The way she stood, her skinny but womanly hips forward, with the clear small bulge of her belly showing through the shiny rayon of her print dress, seemed pathetic to Wood. Her pelvis seemed open, canted toward openness, generous though skimpy in a childish way. Pop Stefan looked at her and at his child as though he were a child acting the part of a father. Yet this was real, and these two children had managed somehow, God knew how, to come together, to have made this child, even to have arrived here in this slum. Below on the streets the soldiers prowled. The whole city seemed dark, a jungle of olive drab, whiskey, fighting and vomit. The Negroes here seemed darker, blacker than any he had ever seen, and they prowled too, frightened and dangerous.
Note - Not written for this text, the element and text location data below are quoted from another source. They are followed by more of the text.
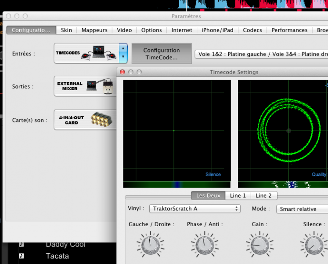Select the Les Deux segment
The height and width of the screenshot is (264, 328).
click(208, 195)
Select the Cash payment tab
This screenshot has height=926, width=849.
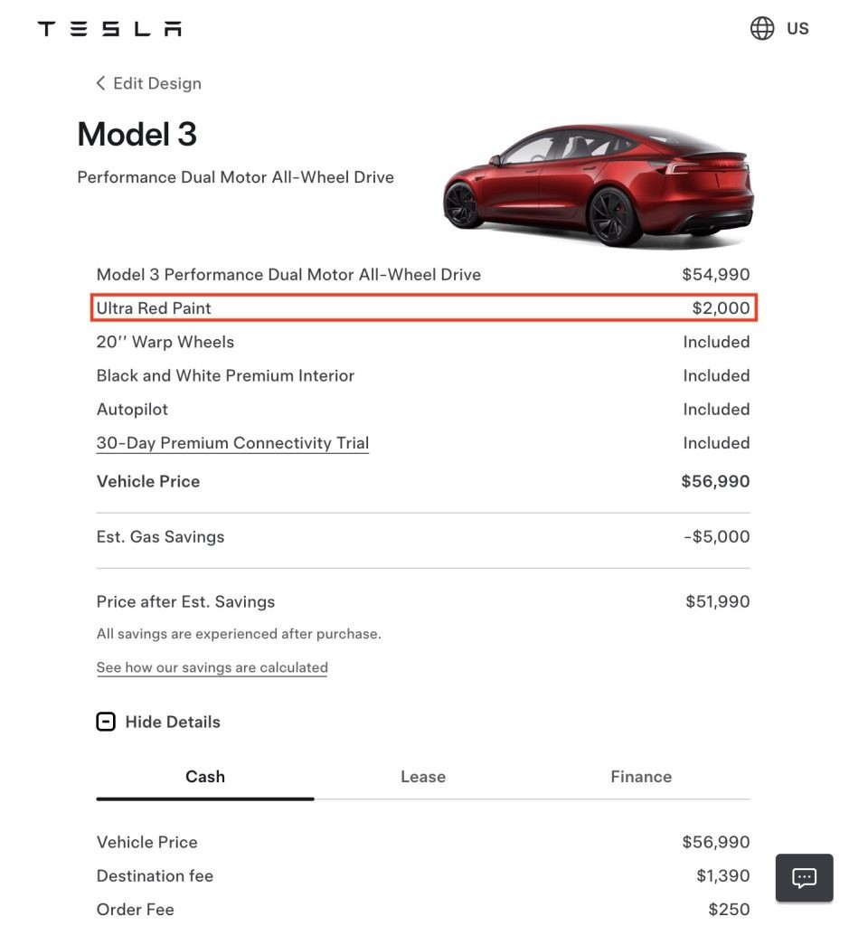205,777
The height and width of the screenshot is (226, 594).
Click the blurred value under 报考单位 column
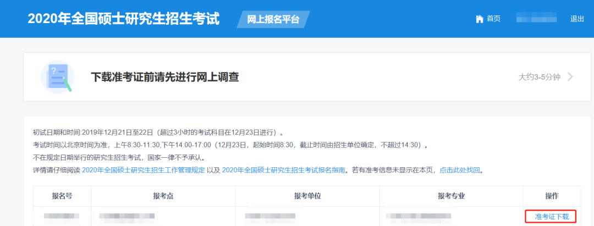pos(271,216)
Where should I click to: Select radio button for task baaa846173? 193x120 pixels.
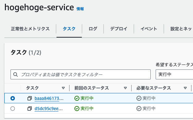pyautogui.click(x=13, y=98)
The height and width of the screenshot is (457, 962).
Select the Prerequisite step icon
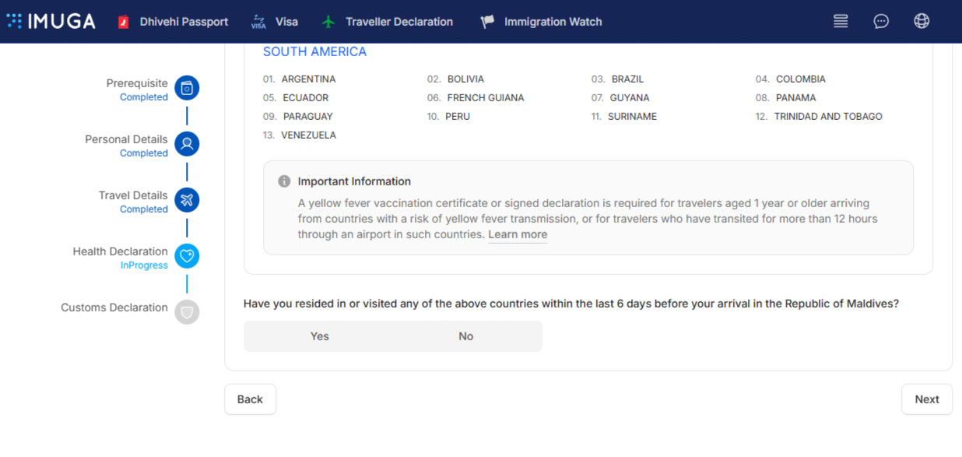coord(187,88)
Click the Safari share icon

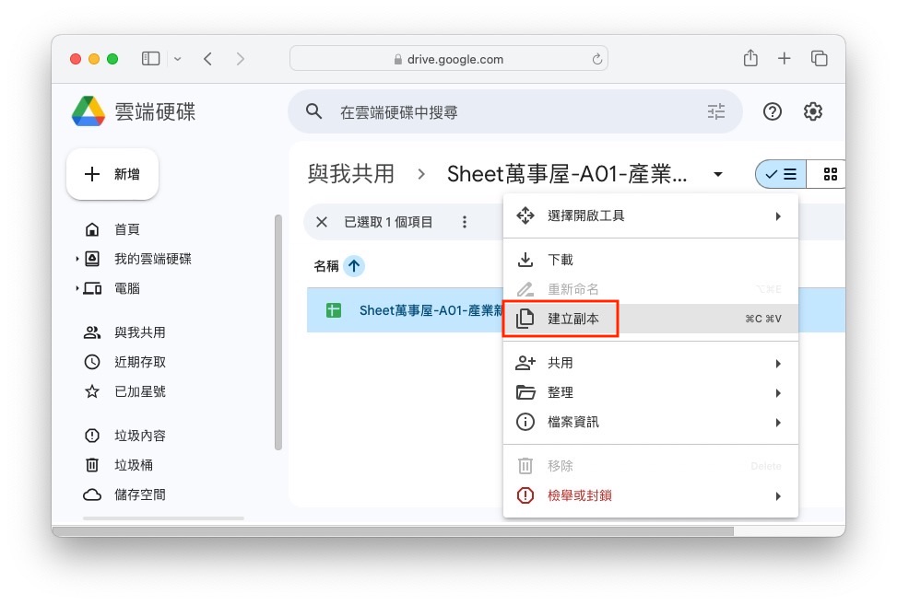point(750,58)
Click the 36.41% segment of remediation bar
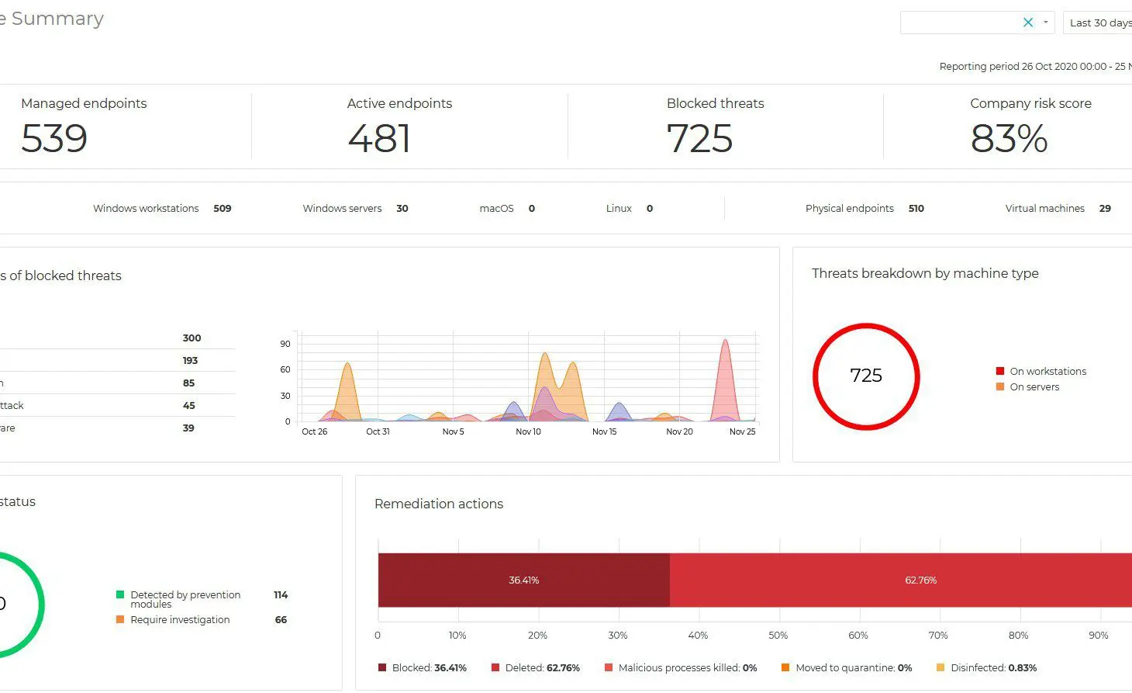 [x=523, y=580]
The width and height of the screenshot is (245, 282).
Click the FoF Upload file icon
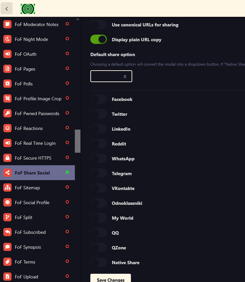click(7, 277)
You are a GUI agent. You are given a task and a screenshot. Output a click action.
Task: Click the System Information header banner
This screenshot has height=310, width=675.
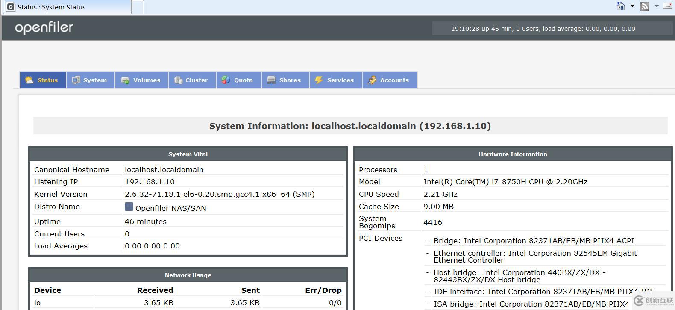pyautogui.click(x=350, y=126)
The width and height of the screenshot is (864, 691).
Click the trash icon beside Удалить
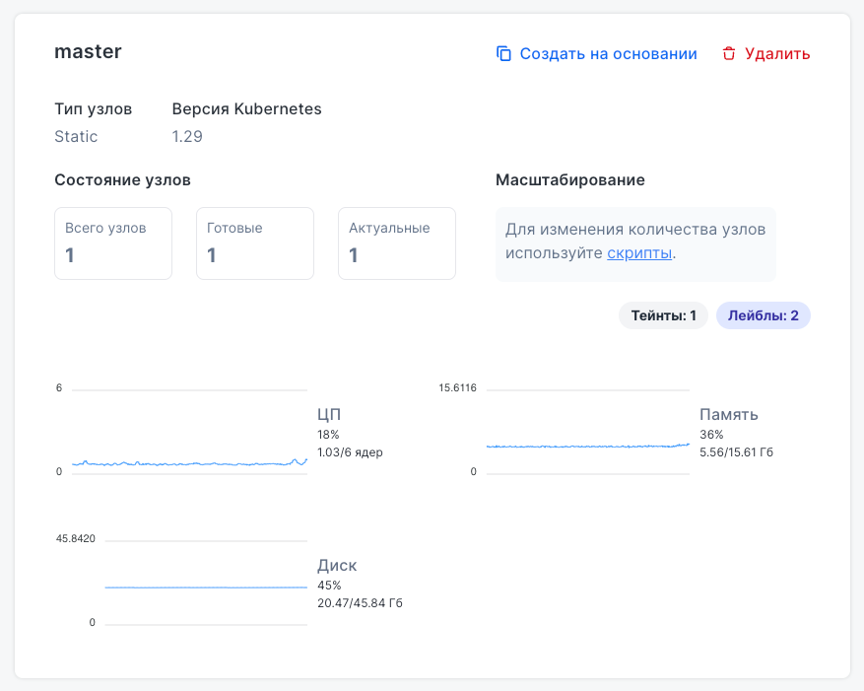(x=729, y=54)
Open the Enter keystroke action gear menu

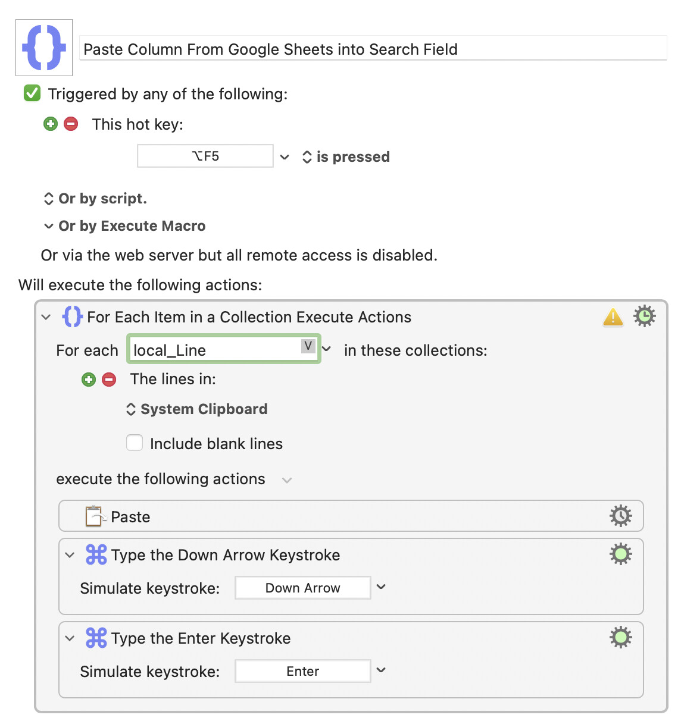pyautogui.click(x=621, y=637)
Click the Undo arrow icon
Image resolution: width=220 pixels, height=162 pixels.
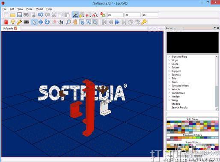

The mattresses of the cheap hotels were full of bedbugs and lice, the women of venereal disease. Waitresses slugged the dregs of the soldiers’ glasses, and the officers who had to walk on the sidewalks tried to miss the soldiers’ eyes in order to save their tired arms from the constant saluting. It was a city of strangers, where the military police cruised along the alleys in jeeps, and areas of whole blocks were off limits.